“None of your business,” Ru barks. “Get back to work.”
Am I ever not going to be the girl who fucked two men on an airplane and ended up all over the internet? I take a few gulping breaths. As long as that footage is out there, and Luca can hold it over my head that’s exactly how it’s going to be. I need to work out how to get it taken off the internet, and out of Luca’s hands if I’m ever going to be able to put it behind me.
Picking up the itemized invoice, I lift the lid on the first box. Mushrooms. I can handle this.
***
“What are you doing?”
I glance up from where I’m crouched amid the final two boxes, the list in my hand checked off bar three items. Sam’s standing in the doorway. “Unpacking.”
Leaning over my shoulder, he reviews my progress. “Looks like you’re doing a good job.”
Warmth floods my cheeks, and I duck my head so that he can’t see how his observation affects me. “Thanks. I’m almost done.”
“What are you going to do after that?”
“I’m not sure. Ru said he’d find something for me.” I finish marking off the list.
“Okay,” he says, thoughtfully. Maybe he didn’t expect me to be here when he got back. I don’t blame him for thinking I wouldn’t be. “I’m going to shower and change.”

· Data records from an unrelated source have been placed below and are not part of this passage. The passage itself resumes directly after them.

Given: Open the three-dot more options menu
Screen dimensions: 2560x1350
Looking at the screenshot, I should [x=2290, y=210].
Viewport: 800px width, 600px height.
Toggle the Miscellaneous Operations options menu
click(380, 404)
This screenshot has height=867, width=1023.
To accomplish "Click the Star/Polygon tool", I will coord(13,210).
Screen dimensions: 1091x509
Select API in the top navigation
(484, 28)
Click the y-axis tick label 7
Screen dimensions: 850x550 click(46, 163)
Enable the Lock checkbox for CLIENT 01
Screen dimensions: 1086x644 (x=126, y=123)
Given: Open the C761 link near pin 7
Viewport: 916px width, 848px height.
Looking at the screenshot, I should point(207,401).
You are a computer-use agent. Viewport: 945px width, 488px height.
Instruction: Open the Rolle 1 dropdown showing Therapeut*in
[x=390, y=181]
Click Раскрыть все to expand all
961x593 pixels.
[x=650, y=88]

“I changed your sheets, and put my case in your office.”
He pauses in the door.
“I’m not taking your bed,” I clarify. “It’s not fair for you to have to sleep in your office. I’ll take the couch.”
“You didn’t have to do that.” He searches my face, uncertainty written on his.
“Yes, I did.” I can’t expect him to trust me, but I want him to know I’m trying. “Taking the couch and giving you back your bed is the least I can do.”
“And helping in the kitchen?”
“I don’t want to be a burden, and I need something to do. If you’ll let me.”
“Okay,” he says.
He watches me a little while longer until I stand. Picking up one of the boxes, I turn to move around him so I can put the carton where it belongs. He’s got these lines going on between his eyebrows and smaller ones around the outer corners of his eyes that I don’t remember from the last time I was in town. I heft the box a bit to adjust the weight, but he slides his hands under it and takes it from me.
“About before...” he says, his back turned to me while he puts the box on the shelf. “What I said to you in the office about being a train wreck.”
“I am,” I say. “You don’t need to soften the truth.”
“That’s just it.” He rubs the back of his neck. “You weren’t when you were with me. We weren’t.”
“Maybe.” I wipe my hands down the back of my pants. Loving Sam was the best part of my life. Leaving him hurt so damn much. “But I was so young. Remember, you told me that. With no real-life experience. Not old enough to know what I really wanted, when you had your life plan all figured out.”
“Yeah,” he says, and he sounds tired. “But what if I was wrong?”
What if he was wrong? It doesn’t matter that he was wrong about my ability to know what I wanted despite my age. If I’d stayed I probably would have hurt him more than I did. And I’m still the same girl who destroys everything she touches. I just don’t want to be, which is why I march past him to the pantry door before the look in his eyes can change the words that come out of my mouth. “You weren’t wrong then. And you weren’t wrong about what you said this morning.”